• _TASK_
Check every line below for the word "computer" and show those that hold it.

——————

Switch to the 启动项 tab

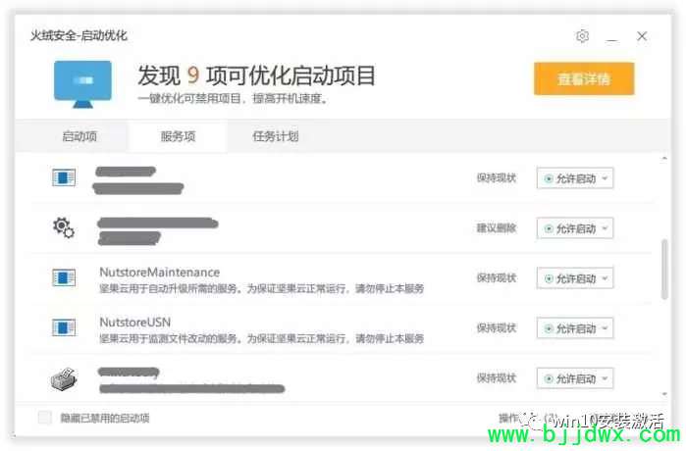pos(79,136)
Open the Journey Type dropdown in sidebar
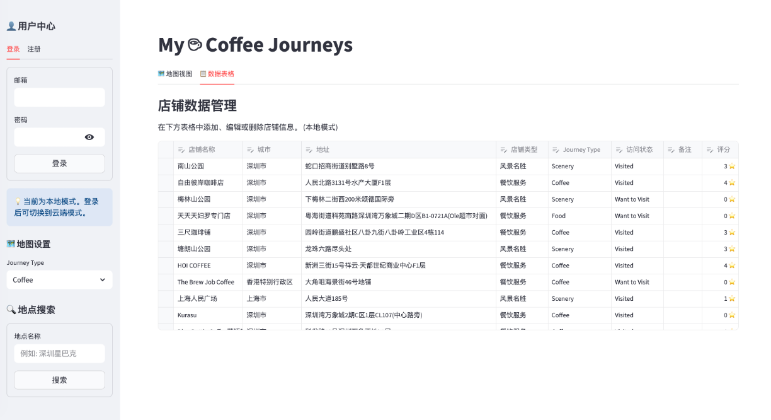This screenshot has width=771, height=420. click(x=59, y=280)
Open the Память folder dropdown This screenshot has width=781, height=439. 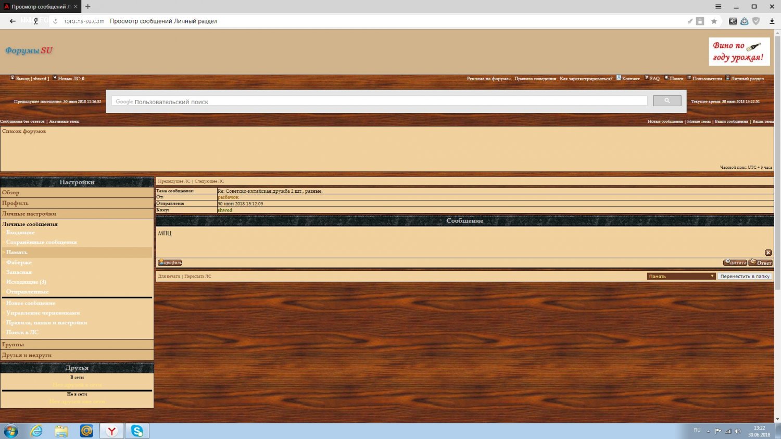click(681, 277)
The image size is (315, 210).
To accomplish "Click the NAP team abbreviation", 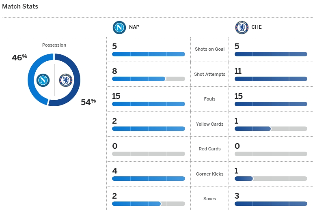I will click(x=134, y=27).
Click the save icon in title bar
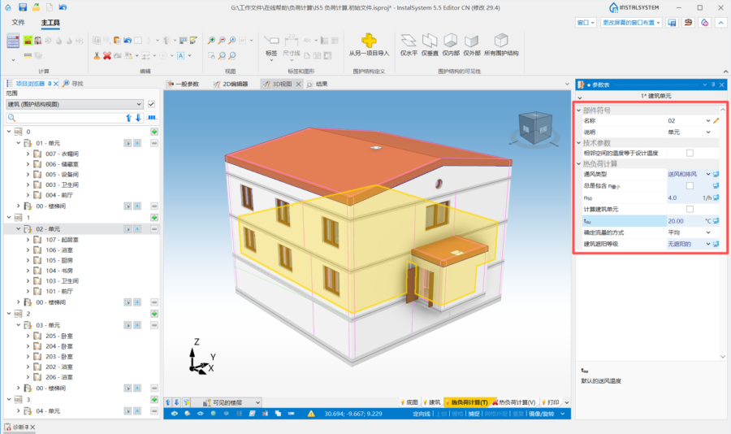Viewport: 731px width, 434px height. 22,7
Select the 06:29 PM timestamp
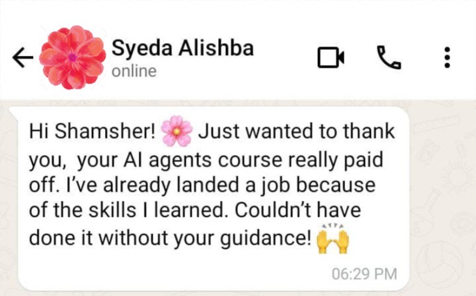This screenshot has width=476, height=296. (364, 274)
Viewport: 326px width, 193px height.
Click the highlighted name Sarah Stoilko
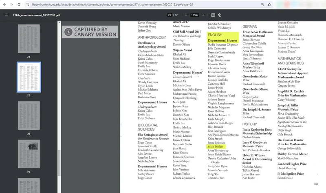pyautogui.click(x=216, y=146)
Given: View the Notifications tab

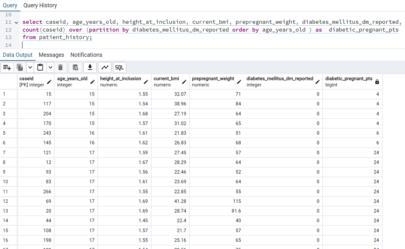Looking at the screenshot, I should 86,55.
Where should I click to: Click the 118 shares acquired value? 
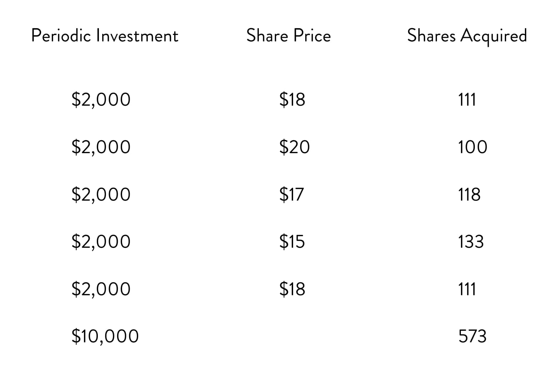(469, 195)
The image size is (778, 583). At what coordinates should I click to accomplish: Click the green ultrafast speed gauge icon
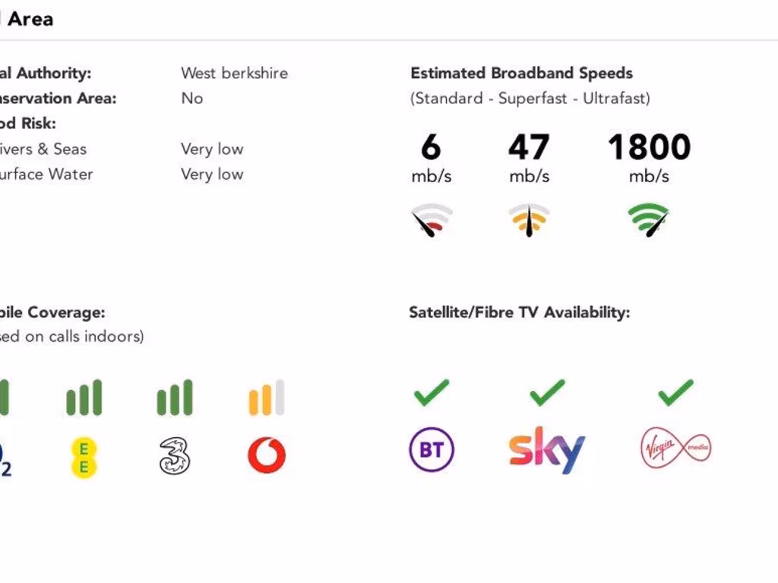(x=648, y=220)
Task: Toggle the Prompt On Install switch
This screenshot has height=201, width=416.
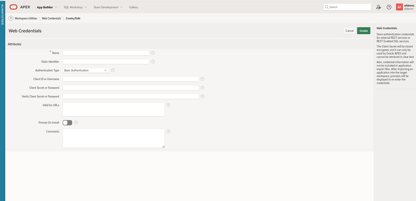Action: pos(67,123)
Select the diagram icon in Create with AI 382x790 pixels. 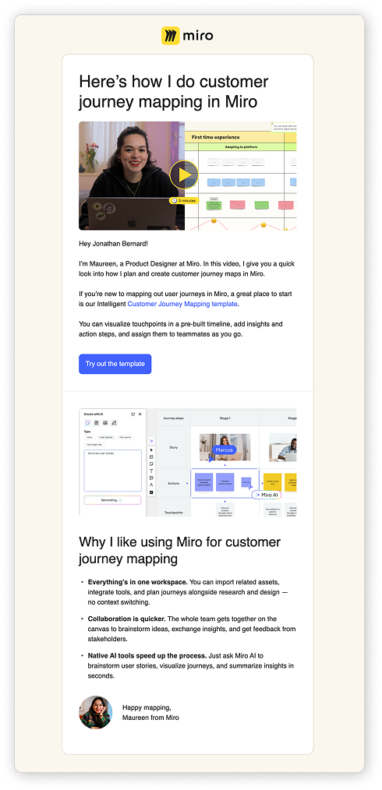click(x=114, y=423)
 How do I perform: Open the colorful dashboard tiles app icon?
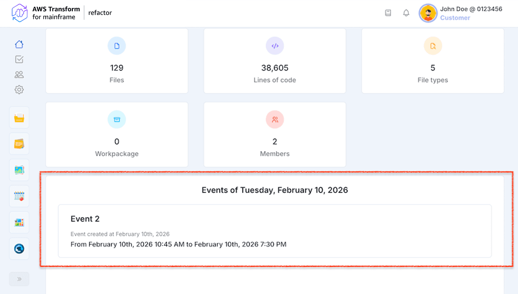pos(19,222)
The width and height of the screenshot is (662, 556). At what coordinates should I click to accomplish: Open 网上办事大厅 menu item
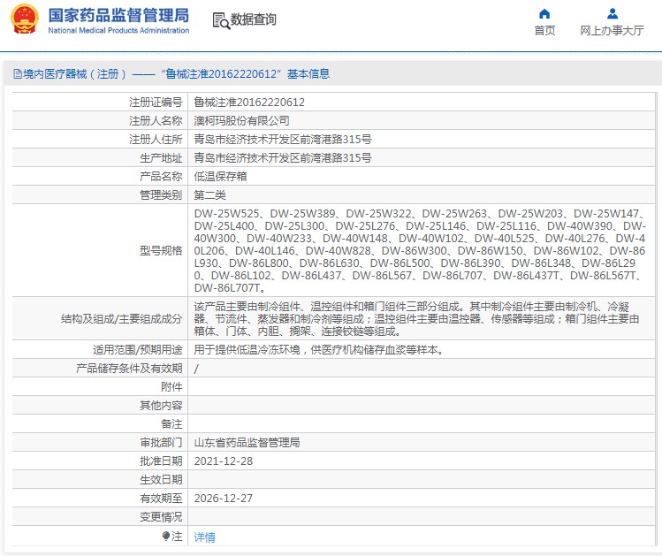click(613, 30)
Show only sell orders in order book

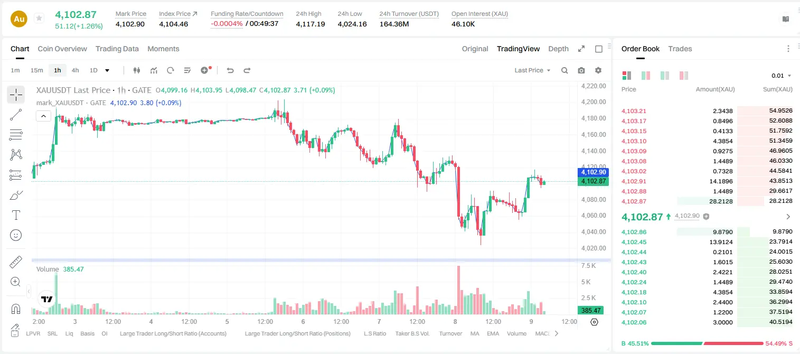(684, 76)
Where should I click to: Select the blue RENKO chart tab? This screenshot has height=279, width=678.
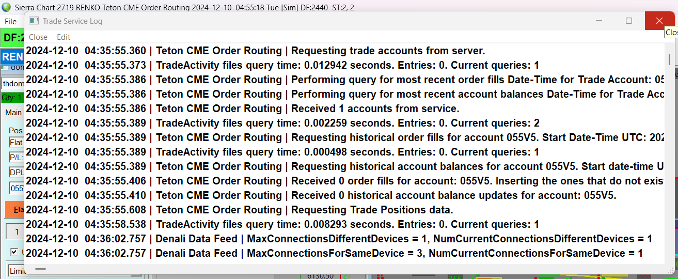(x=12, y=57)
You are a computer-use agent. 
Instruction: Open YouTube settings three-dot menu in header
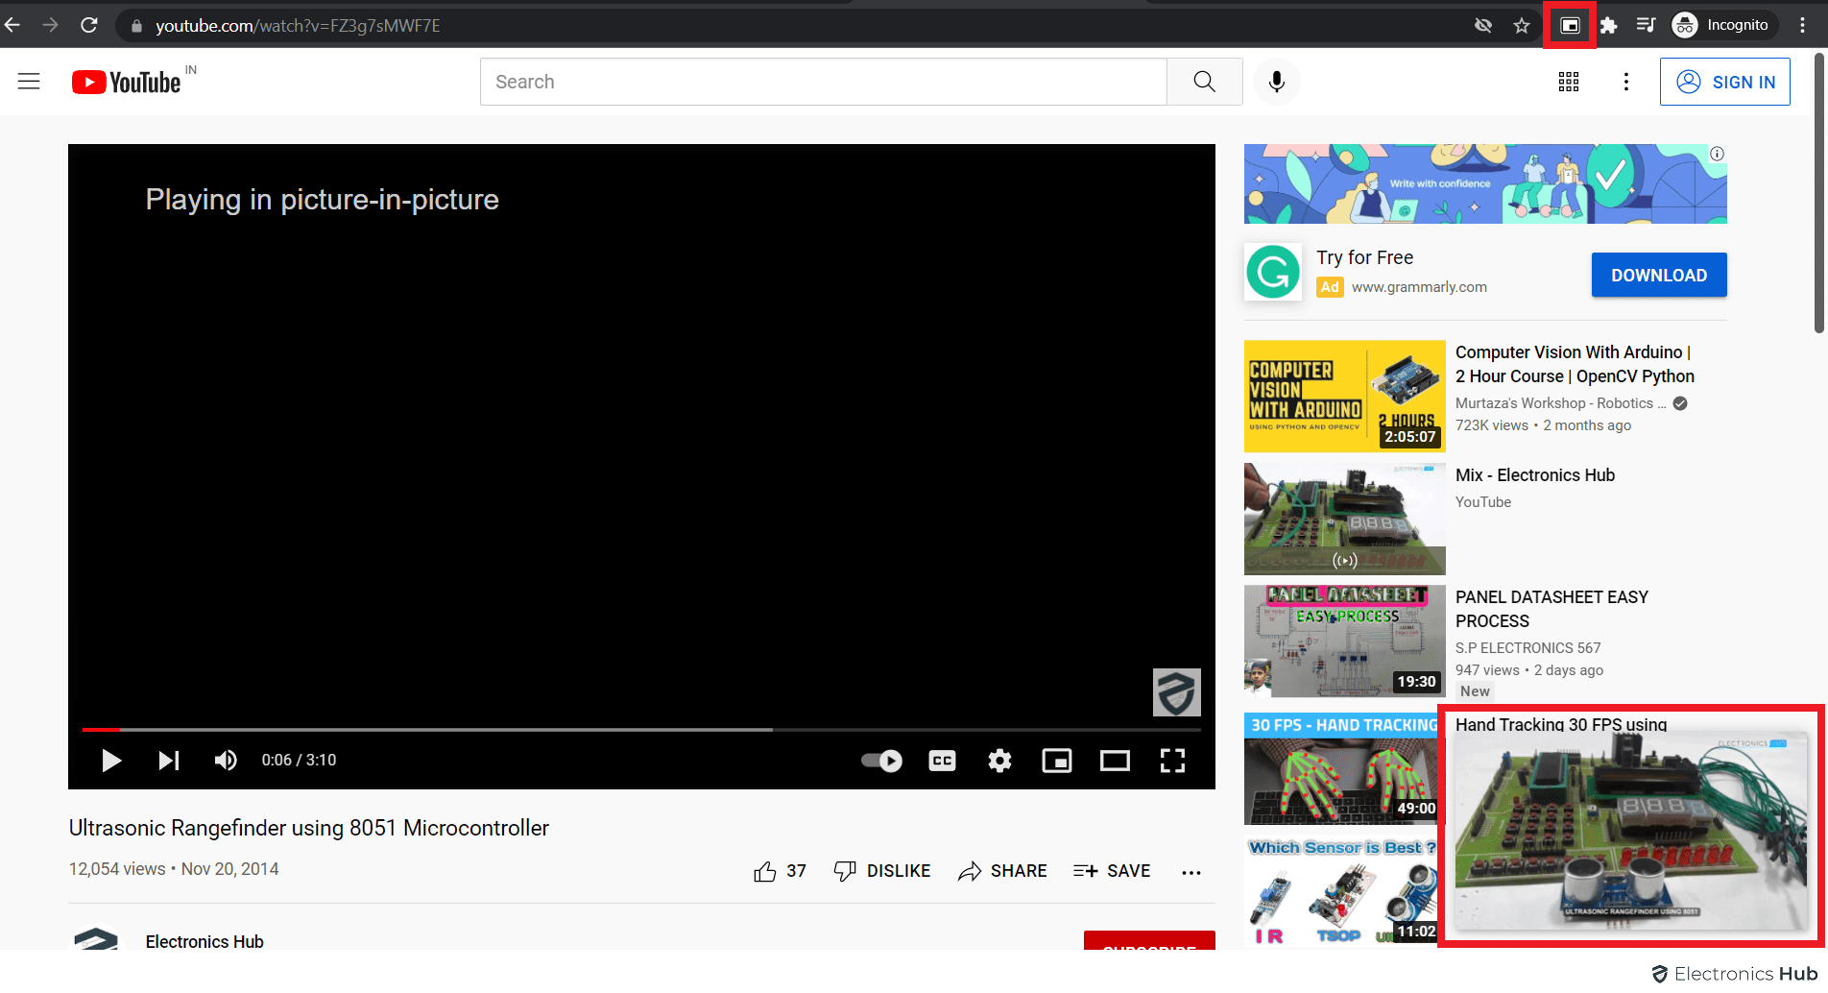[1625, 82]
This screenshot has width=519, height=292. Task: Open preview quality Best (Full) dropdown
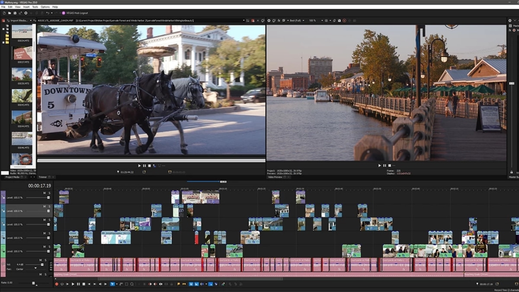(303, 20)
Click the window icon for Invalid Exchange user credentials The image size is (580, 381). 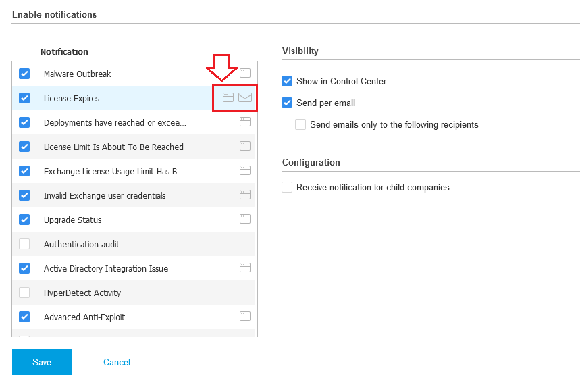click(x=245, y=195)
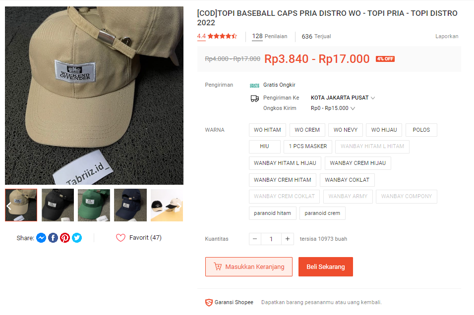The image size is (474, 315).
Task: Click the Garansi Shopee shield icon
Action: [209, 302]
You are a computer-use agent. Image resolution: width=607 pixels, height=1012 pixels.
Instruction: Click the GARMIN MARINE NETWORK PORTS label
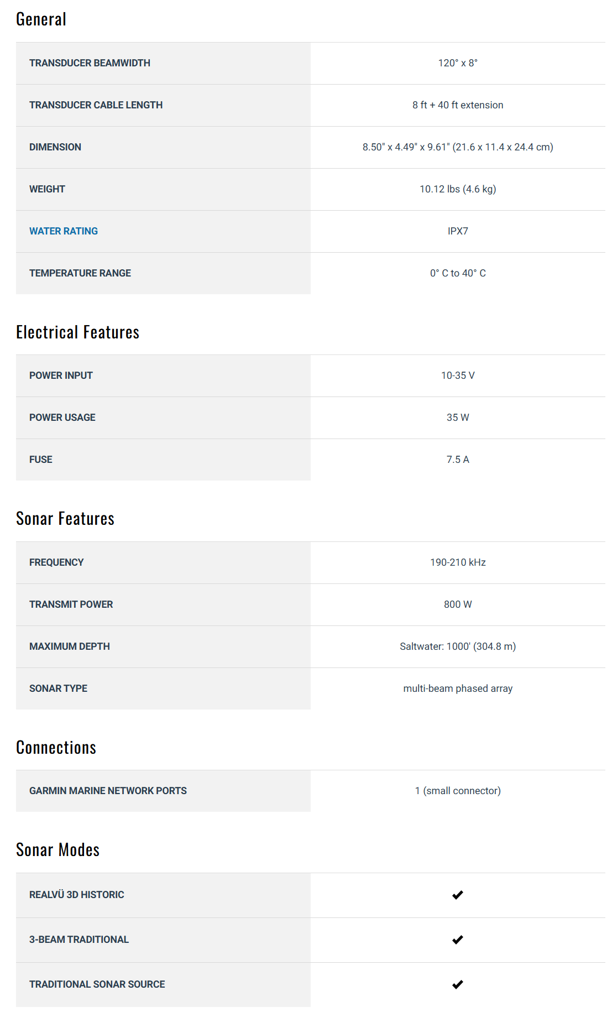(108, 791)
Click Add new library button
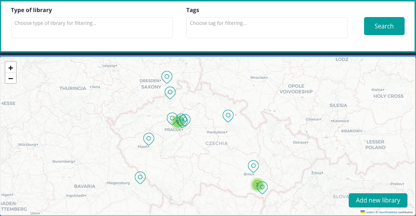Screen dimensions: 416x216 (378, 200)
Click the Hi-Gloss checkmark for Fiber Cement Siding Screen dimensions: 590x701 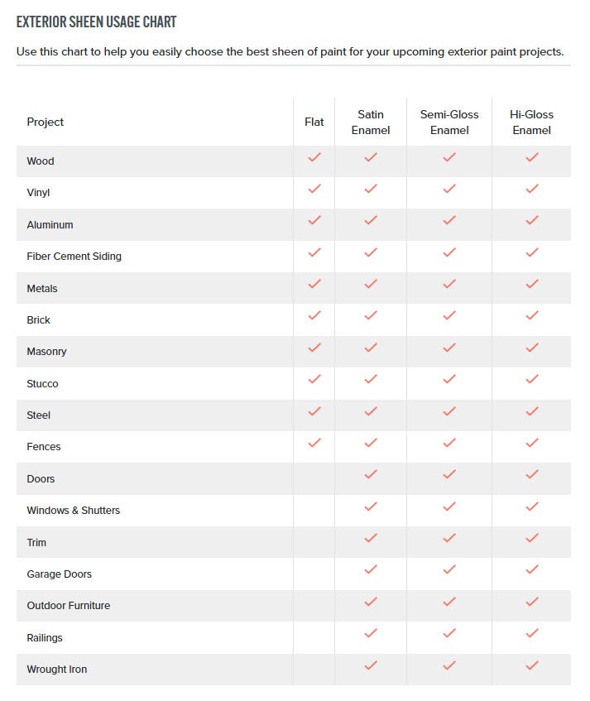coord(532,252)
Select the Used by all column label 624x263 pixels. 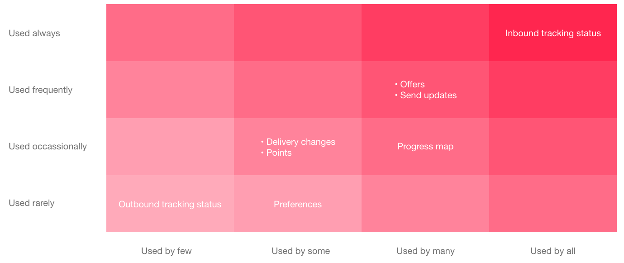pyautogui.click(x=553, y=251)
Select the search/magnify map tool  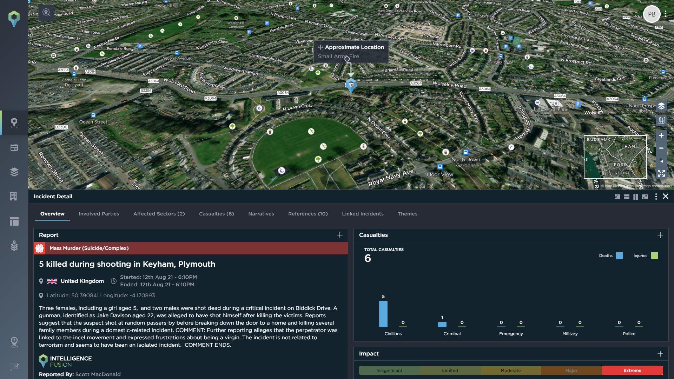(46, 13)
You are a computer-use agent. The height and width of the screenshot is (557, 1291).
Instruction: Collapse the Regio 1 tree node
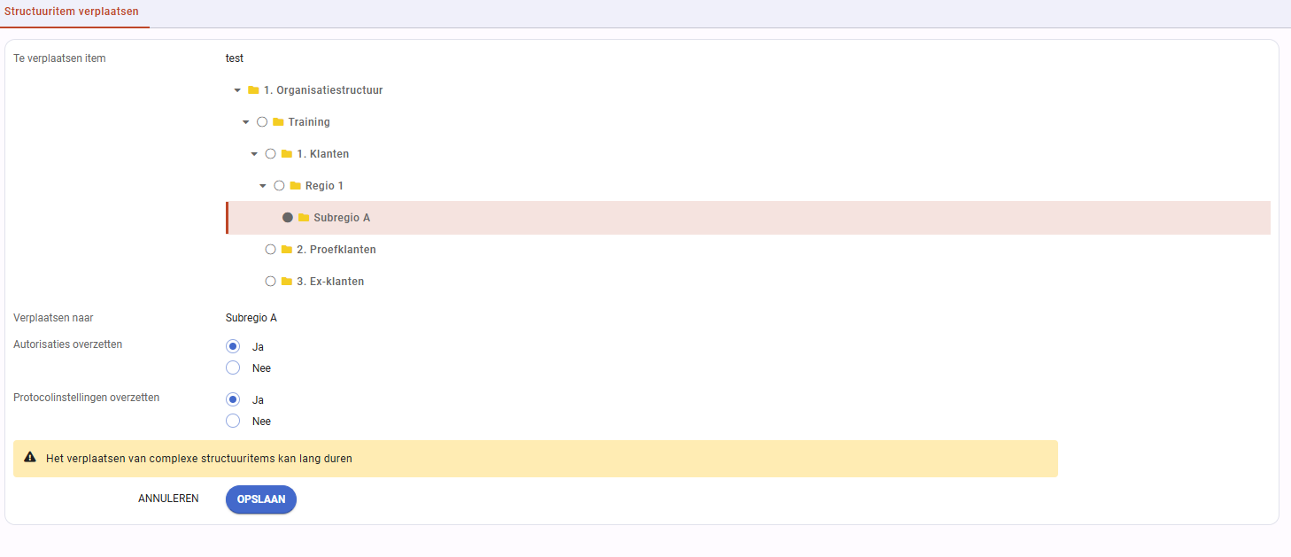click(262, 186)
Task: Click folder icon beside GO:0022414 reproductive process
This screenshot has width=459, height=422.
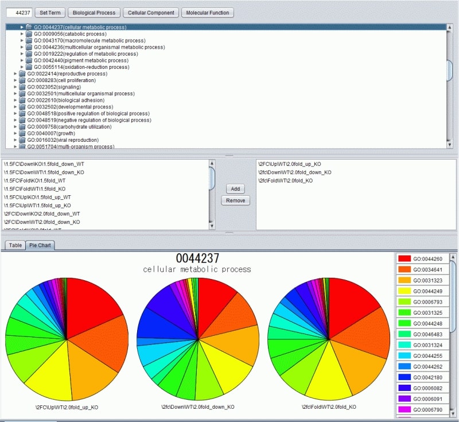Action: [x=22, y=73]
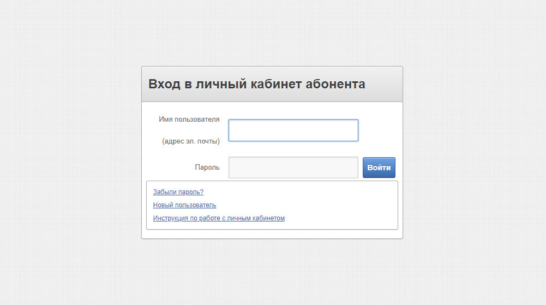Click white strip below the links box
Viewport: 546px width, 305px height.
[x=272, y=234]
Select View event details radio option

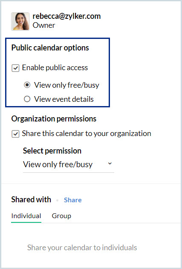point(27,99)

——————

• _EXERCISE RESULT_
You are a computer-use agent. 
You are a computer-use agent. Image resolution: width=607 pixels, height=1012 pixels.
You are a computer-use agent. The height and width of the screenshot is (557, 1291).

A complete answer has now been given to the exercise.